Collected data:
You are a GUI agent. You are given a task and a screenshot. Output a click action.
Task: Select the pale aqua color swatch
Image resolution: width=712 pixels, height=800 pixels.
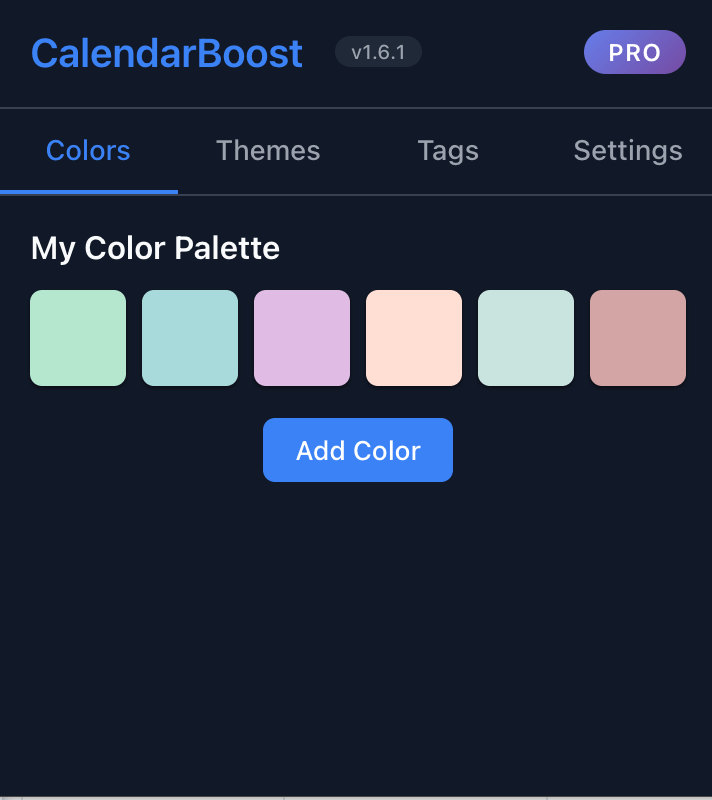click(x=525, y=337)
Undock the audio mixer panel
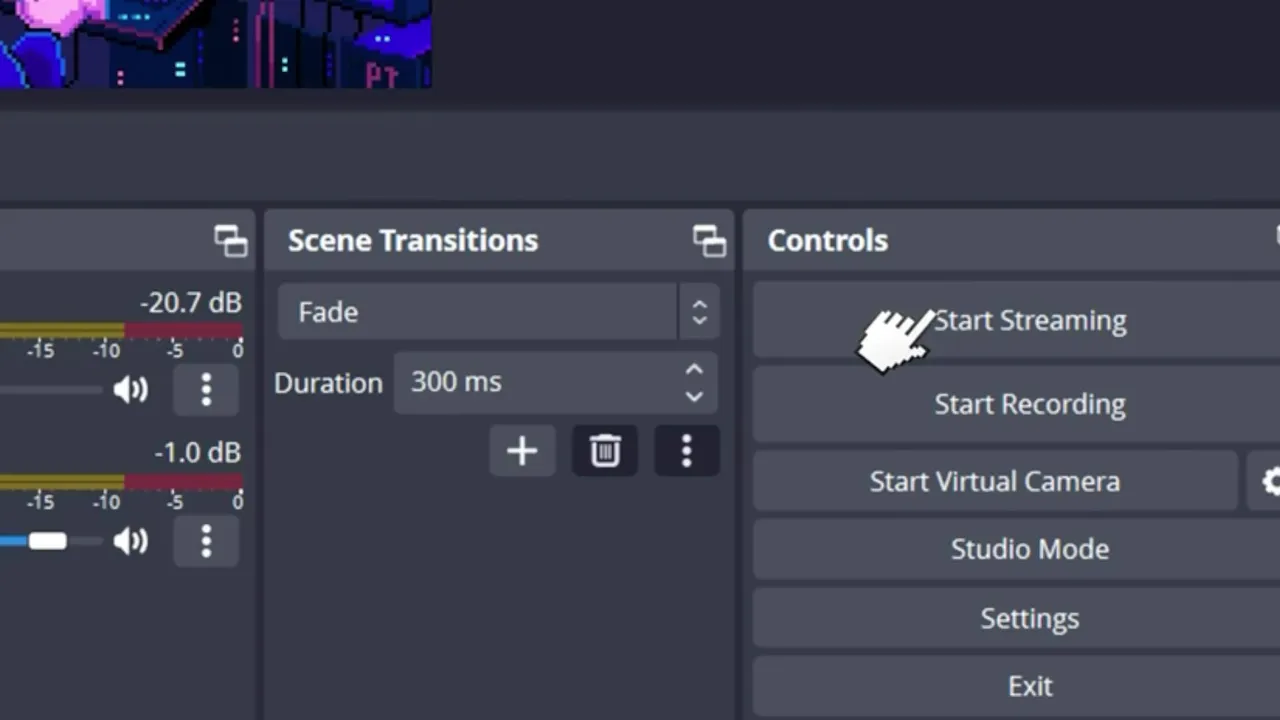 pyautogui.click(x=231, y=240)
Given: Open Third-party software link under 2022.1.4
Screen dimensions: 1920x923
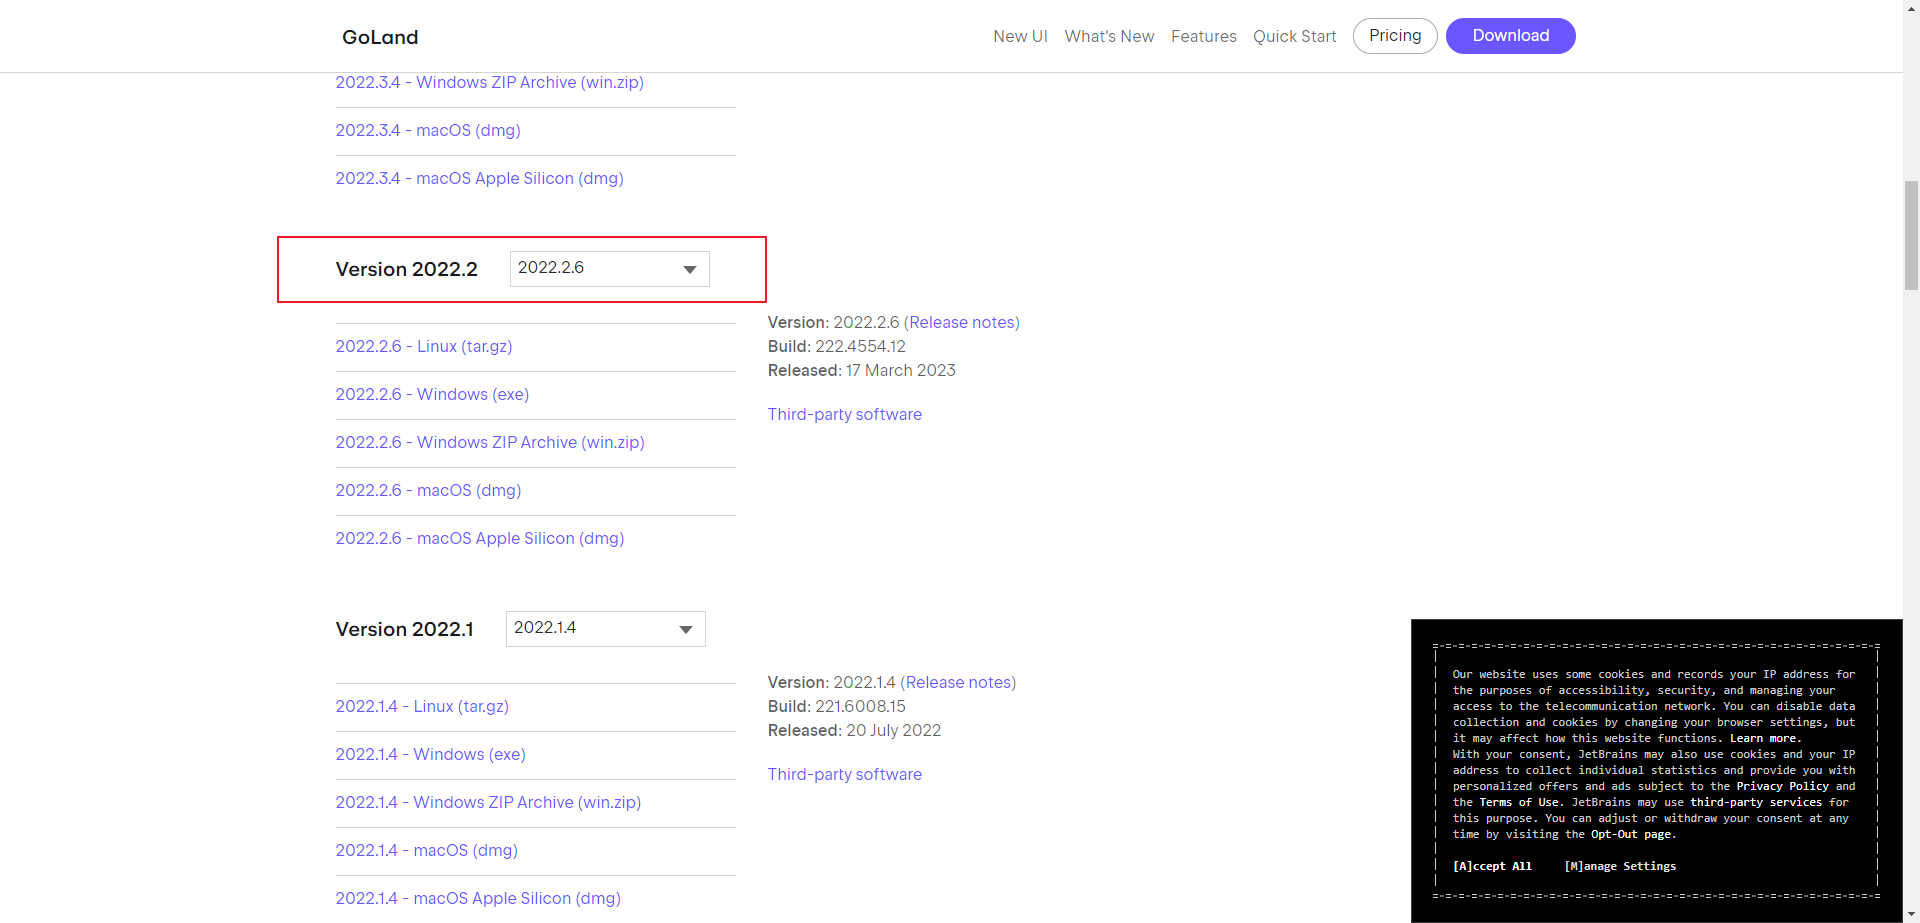Looking at the screenshot, I should coord(845,774).
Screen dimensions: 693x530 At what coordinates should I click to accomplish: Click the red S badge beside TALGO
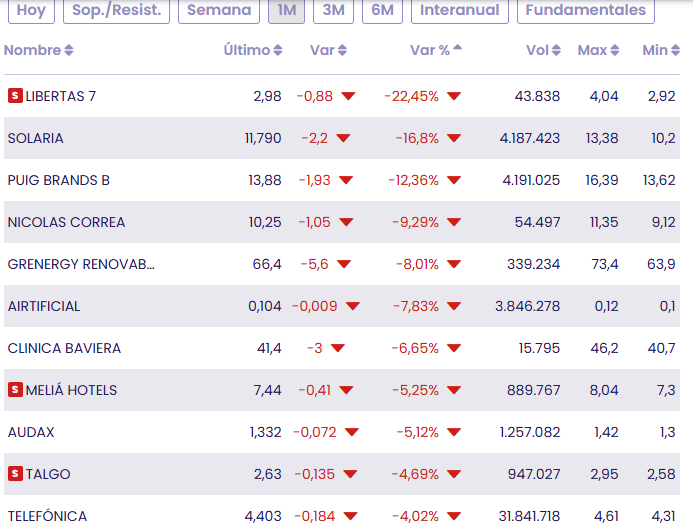click(15, 474)
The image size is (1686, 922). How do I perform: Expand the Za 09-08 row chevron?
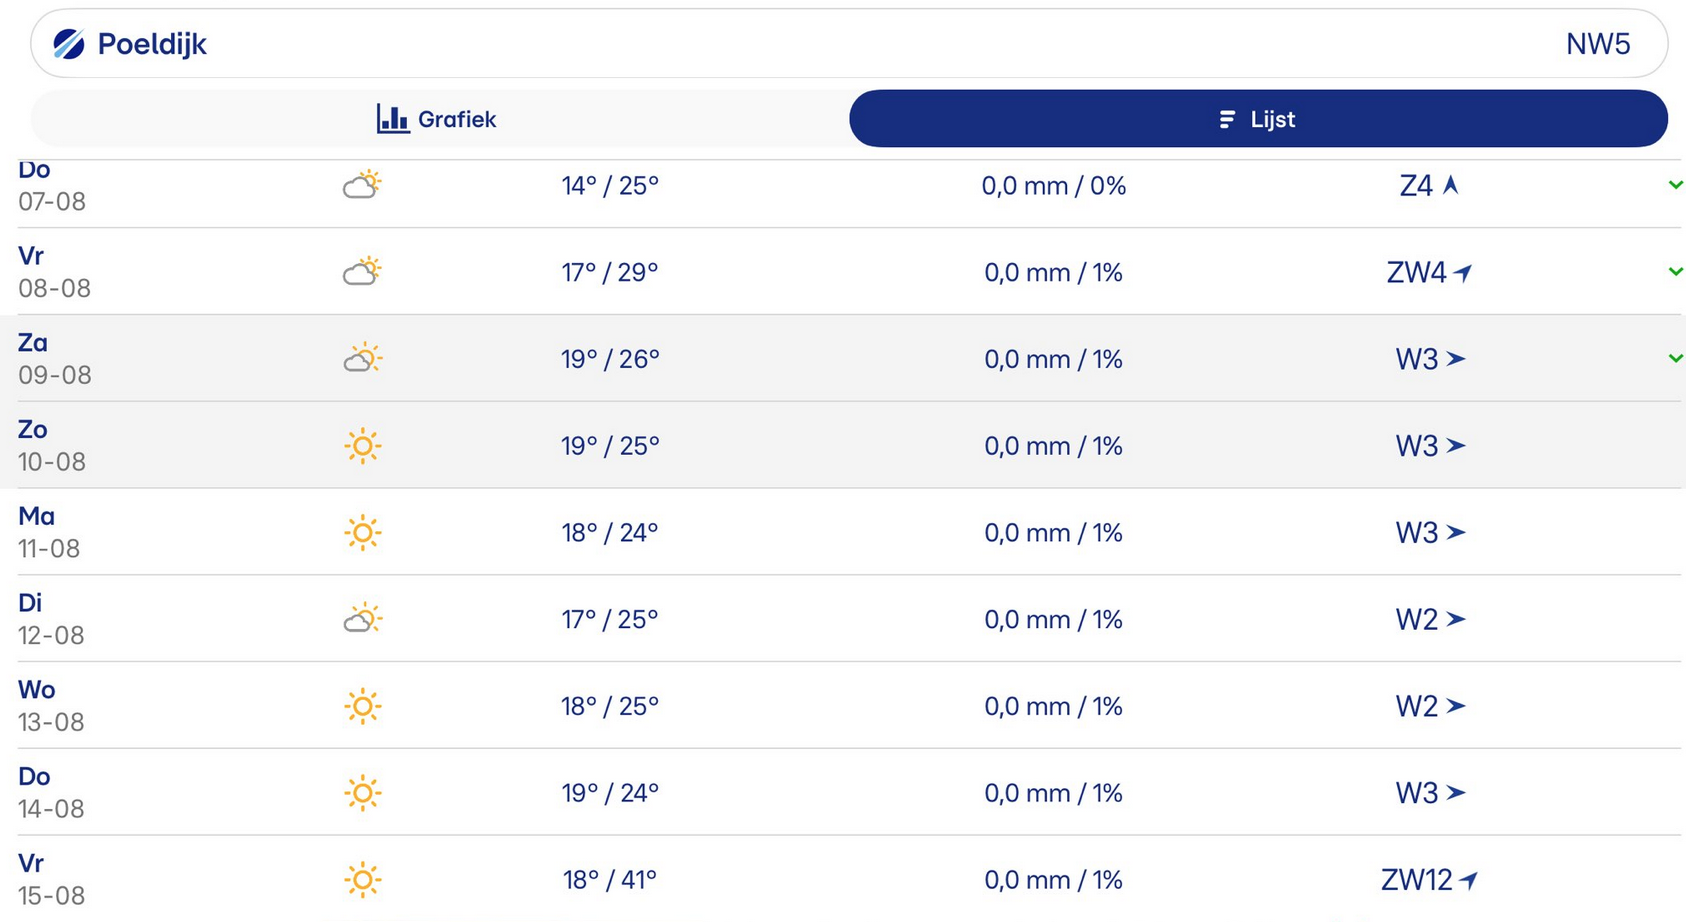point(1675,358)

Your objective:
Without the pictures, retype exactly the lines from the one that holds "The image size" to the last line of the data above, both of them included.

Result for this exercise:
The image size is (1686, 922). How do I perform: Expand the Za 09-08 row chevron?
point(1675,358)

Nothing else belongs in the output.